Council Vice President Greg Fenner asked if the agreement excludes any other ambulances from operating inside Burton.

Wilkinson said it does, unless for some reason Medstar is unavailable and has no other ambulances available to respond.

“So, if Swartz was five minutes away and Medstar is eight, they’re going to say they are going to be there within eight minutes, but there’s some instance where (another service) might be faster?” he asked. “I’m having a hard time wrapping my head around this…this is going to be the only ambulance service that operates in our city.”

Wilkinson said agreements like this is how ambulance service operate across the nation, but he said Genesee County has been an anomaly for years and that’s part of what has led to the shortage problem. Ambulances currently just drive to where they want to park and wait for calls.

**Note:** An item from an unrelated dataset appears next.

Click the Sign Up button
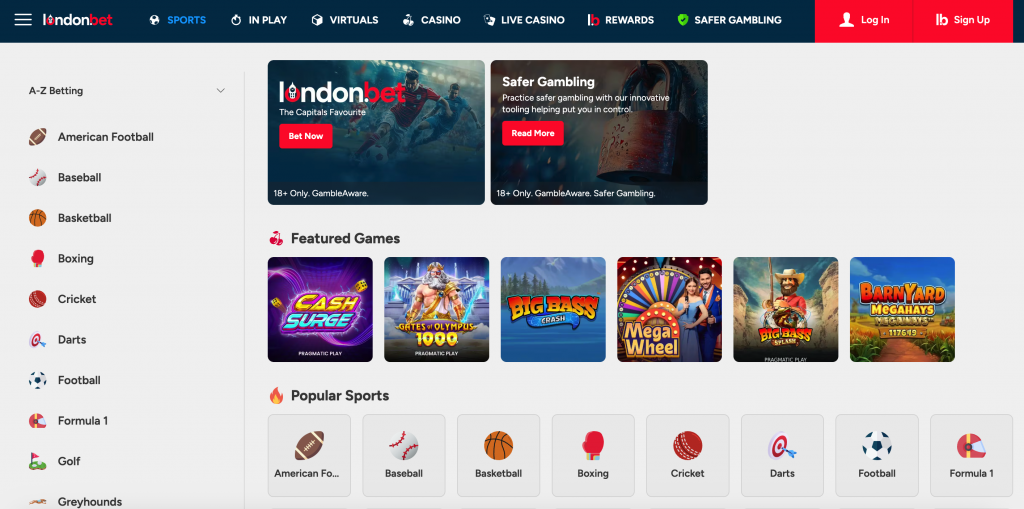Image resolution: width=1024 pixels, height=509 pixels. click(x=963, y=20)
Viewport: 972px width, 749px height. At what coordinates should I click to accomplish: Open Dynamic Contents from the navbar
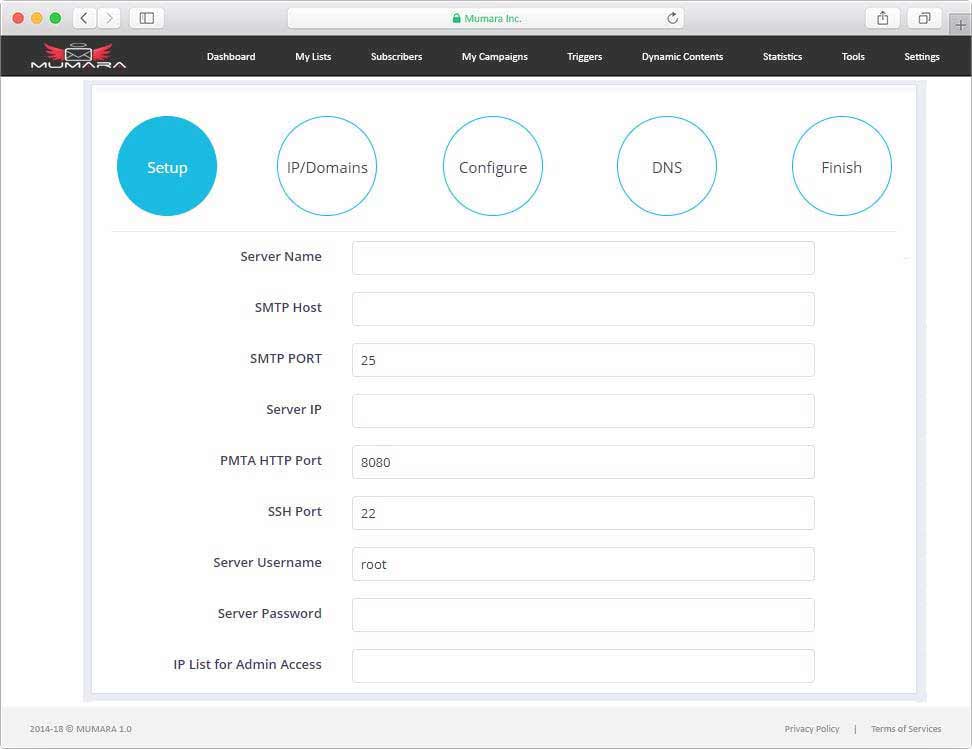[682, 57]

“We’ve weighed the pros and cons of it and if we don’t enter into something like this, we can’t ensure that ANY ambulance will be available,” he said. “We’re hearing more and more that there is no ambulance available and response times are increasing.”

Wilkinson said he thinks in the very near future, most municipalities in Genesee County are going to enter into service agreements for ambulance service. 911 is even telling authorities that with delays and ambulance shortages it’s not a 911 problem, but instead it’s each municipality’s problem.

Wilkinson said the ambulances will operate with two EMTs onboard, while others will have one EMT and one paramedic. Burton will also still receive paramedic support from the Genesee County Sheriff’s Department.

The agreement is for five-years with a 90-day opt-out clause, he said.

Councilwoman Tina Conley asked if Medstar would be paying for the entire service, while Wilkinson said they would.

“Having these agreements is going to benefit (Medstar), too. They will see an increase in calls so they will see an increase in medical billing,” said Wilkinson. “One of the advantages of Medstar, unlike the other ambulance companies in the area, they are a non-profit organization, where the other ambulance companies are all businesses, all for profit-ambulance companies. Hopefully that will keep the billing costs down for our residents as well.”

Medstar is operated by Henry Ford Health Systems, Ascension Medical Group and McLaren Medical Group.

“This is good news then for our Burton residents,” said Conley.

Councilman Danny Wells asked when this was all decided and questioned why this couldn’t have waited until the July 8 meeting, adding he thought a representative from Medstar should have been present.,

Wilkinson said he would try to have one at the next meeting.

“After the fact, I’d like to have one of their guys come in and talk to us next meeting,” said Wells. “I’m not saying Chief Wilkinson is telling us anything that isn’t right, but we ought to know about this. This is a big deal. This is a life and death situation, literally.”

Just prior to the city council meeting that night, Medstar’s LifeFlight Helicopter held an action training exercise at Bentley High School, 1150 N. Belsay Rd., in Burton.

The exercise was part of a 61-hour Emergency Medical Responder (EMR) course Medstar is providing to 28 Genesee County firefighters.

“Medstar supports communities in their roles in the EMS system whenever we can,” said Kolby Miller, Medstar CEO, in a statement to the media. “This air medical training prepares firefighters in the EMR program to serve critically ill and injured patients who require helicopter transportation.”

The Burton Fire Department donated classroom space to host the course, the press release from Medstar said.